§ DIRECTIVE
Please lay out the data as a numbered list from the line containing "This screenshot has height=886, width=1328." through the end of the data, both ends included, leaving out blank lines.
○ ○ ○ ○ ○ ○ ○
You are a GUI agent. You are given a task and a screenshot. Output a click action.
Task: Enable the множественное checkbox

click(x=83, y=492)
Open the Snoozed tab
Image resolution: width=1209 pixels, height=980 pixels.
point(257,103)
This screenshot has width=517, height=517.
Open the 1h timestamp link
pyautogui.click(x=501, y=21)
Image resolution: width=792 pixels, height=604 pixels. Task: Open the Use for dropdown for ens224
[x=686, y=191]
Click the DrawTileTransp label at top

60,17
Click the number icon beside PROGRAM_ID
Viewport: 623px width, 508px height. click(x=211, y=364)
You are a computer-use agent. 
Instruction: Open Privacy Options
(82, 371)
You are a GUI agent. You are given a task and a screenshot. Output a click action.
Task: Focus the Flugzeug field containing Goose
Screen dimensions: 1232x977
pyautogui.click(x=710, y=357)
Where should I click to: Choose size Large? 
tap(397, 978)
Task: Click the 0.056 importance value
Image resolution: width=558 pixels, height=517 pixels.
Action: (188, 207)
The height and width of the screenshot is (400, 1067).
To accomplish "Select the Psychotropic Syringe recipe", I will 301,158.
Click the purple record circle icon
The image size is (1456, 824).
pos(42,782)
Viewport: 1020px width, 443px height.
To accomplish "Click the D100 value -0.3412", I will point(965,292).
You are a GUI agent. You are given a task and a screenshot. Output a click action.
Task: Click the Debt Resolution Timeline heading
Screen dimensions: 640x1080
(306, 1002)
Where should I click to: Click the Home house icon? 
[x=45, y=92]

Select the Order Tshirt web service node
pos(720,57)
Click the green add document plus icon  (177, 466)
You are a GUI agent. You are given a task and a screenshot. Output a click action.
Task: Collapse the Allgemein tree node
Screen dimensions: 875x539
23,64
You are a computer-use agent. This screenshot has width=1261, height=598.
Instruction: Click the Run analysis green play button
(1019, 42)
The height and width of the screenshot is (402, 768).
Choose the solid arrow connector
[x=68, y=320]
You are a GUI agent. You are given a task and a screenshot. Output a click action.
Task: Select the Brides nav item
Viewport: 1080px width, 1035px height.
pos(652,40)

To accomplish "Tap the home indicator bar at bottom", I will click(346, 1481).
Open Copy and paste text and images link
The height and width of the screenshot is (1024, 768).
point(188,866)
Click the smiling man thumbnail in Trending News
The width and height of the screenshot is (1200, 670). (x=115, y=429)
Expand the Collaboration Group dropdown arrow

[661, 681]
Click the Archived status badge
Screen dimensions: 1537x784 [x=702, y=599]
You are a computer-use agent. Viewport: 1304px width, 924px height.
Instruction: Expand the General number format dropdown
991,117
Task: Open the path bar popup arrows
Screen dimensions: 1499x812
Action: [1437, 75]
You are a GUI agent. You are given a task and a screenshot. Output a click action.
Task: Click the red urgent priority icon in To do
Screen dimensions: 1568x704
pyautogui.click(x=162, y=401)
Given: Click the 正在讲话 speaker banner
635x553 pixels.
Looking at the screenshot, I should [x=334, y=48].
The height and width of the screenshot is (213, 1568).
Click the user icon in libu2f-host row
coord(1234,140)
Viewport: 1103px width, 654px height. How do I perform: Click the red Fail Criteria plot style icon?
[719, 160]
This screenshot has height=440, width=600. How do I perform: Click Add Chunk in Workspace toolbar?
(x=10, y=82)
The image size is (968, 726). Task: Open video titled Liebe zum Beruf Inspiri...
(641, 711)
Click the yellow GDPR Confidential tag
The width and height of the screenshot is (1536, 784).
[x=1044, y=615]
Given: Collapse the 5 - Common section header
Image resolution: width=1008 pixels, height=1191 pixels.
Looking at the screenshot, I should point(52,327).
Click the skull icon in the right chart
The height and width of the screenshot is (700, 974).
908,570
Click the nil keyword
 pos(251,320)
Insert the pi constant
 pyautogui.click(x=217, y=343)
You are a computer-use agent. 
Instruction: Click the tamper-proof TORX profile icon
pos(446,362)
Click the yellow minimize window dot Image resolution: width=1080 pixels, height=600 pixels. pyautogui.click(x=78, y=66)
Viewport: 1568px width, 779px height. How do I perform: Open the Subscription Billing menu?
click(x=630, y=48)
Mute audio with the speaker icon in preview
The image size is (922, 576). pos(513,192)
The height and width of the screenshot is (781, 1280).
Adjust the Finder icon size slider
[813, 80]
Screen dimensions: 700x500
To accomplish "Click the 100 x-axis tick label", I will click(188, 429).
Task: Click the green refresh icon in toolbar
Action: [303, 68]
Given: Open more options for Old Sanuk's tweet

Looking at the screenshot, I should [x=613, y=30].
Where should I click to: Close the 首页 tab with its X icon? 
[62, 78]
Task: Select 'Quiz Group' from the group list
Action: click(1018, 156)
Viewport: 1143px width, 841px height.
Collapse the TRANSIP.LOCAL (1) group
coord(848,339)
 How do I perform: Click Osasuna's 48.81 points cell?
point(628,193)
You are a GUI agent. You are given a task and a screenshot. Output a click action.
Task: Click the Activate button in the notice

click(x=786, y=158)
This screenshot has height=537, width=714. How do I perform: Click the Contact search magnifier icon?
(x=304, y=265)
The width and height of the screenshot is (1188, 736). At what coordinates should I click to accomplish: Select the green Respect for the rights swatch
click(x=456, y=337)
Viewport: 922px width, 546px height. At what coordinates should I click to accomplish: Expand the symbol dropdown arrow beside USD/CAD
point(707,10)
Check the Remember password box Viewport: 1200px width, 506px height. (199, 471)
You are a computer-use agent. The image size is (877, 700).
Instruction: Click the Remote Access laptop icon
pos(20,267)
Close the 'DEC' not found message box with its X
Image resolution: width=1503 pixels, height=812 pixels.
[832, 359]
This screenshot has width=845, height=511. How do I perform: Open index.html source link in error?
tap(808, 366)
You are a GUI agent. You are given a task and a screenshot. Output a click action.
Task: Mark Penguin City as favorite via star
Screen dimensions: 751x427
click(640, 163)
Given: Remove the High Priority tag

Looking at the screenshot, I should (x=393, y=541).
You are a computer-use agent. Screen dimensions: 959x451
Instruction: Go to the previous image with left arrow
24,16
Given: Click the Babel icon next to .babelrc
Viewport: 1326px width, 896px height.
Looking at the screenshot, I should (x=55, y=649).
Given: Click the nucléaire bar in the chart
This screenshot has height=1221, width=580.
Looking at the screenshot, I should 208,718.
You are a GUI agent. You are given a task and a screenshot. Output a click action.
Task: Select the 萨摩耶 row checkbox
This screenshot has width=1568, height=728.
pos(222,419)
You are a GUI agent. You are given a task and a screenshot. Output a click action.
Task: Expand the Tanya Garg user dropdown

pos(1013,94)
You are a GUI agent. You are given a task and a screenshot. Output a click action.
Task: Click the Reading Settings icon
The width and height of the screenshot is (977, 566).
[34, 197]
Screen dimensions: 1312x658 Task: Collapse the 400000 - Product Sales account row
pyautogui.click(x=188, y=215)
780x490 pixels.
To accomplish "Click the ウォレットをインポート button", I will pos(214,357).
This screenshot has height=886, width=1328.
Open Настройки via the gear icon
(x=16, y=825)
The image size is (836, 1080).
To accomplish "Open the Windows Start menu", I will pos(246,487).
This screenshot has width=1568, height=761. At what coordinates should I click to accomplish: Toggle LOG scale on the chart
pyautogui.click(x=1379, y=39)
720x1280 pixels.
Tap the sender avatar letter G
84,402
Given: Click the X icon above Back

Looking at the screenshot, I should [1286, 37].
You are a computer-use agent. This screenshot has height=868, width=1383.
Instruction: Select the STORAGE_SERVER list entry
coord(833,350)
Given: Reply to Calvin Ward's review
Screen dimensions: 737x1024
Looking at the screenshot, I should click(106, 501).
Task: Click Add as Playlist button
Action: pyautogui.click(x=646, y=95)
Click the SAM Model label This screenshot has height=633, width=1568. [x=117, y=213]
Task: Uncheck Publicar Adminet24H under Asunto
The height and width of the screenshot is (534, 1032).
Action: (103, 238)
○ ○ ○ ○ ○ ○ ○
§ COMPLETED TASK
1. This screenshot has height=886, width=1328.
2. Open Настройки via the gear icon
3. (x=16, y=825)
4. The image size is (836, 1080).
5. To accomplish "Open the Windows Start menu", I will pos(246,487).
6. This screenshot has width=1568, height=761. At what coordinates should I click to accomplish: Toggle LOG scale on the chart
7. pyautogui.click(x=1379, y=39)
8. 720x1280 pixels.
9. Tap the sender avatar letter G
10. 84,402
11. Given: Click the X icon above Back
12. Looking at the screenshot, I should [1286, 37].
13. You are a computer-use agent. This screenshot has height=868, width=1383.
14. Instruction: Select the STORAGE_SERVER list entry
15. coord(833,350)
16. Given: Reply to Calvin Ward's review
17. Screen dimensions: 737x1024
18. Looking at the screenshot, I should click(106, 501).
19. Task: Click Add as Playlist button
20. Action: pyautogui.click(x=646, y=95)
21. Click the SAM Model label This screenshot has height=633, width=1568. [x=117, y=213]
22. Task: Uncheck Publicar Adminet24H under Asunto
23. The height and width of the screenshot is (534, 1032).
24. Action: (103, 238)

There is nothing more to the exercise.